## START

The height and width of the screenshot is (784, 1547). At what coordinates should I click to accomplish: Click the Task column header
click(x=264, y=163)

## END
## START

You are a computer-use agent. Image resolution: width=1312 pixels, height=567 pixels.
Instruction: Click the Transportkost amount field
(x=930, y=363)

## END

Task to complete:
Pick out each line in the entries above that contains the string "width" and copy those lines in full.

Completed exercise:
The height and width of the screenshot is (784, 1547). At what coordinates should I click to accomplish: Click the Task column header
You are a computer-use agent. Image resolution: width=1312 pixels, height=567 pixels.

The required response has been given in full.